[PROBLEM DETAILS] Work through the records below and copy every line that includes "computer".

[RECORDS SUPPLIED]
*** Begin section ***

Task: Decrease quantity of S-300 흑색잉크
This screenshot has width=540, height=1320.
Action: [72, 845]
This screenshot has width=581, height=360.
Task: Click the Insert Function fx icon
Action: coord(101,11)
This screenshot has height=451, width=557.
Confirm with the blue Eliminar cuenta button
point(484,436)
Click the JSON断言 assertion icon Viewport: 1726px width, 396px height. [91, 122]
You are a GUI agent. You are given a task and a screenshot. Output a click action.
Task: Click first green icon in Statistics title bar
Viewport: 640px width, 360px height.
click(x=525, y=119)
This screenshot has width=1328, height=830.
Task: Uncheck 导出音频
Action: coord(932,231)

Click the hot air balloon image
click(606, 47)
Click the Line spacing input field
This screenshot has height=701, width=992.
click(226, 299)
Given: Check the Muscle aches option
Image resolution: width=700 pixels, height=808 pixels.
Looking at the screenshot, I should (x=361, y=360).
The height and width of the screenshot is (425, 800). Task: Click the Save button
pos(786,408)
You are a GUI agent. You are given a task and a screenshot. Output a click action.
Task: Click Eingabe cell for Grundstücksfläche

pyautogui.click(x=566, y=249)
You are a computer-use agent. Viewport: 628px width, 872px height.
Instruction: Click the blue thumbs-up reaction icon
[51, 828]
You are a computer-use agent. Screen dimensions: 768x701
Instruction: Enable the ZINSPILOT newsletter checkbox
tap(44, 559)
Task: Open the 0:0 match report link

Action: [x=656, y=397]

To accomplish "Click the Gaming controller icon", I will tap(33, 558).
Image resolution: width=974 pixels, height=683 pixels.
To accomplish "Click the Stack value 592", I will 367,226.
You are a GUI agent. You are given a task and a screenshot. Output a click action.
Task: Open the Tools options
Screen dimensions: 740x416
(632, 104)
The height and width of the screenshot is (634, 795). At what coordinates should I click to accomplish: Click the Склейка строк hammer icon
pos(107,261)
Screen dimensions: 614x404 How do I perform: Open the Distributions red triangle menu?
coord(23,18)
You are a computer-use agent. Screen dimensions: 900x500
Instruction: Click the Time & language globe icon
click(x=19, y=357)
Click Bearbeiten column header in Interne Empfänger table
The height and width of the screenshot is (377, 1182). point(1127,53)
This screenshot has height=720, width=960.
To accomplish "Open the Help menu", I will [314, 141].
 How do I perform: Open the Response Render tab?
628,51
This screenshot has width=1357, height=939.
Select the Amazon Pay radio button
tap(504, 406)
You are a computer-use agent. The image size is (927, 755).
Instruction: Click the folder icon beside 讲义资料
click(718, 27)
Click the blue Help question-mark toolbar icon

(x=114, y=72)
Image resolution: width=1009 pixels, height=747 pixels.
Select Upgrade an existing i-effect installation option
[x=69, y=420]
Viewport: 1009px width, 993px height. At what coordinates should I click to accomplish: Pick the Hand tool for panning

*** End section ***

[EXERCISE ANSWER]
You are a computer-use agent. Viewport: 628px width, 872px height.
You are a computer-use agent. Screen dimensions: 768x701
You are a computer-use agent. Screen dimensions: 900x500
You are a computer-use agent. The image size is (927, 755).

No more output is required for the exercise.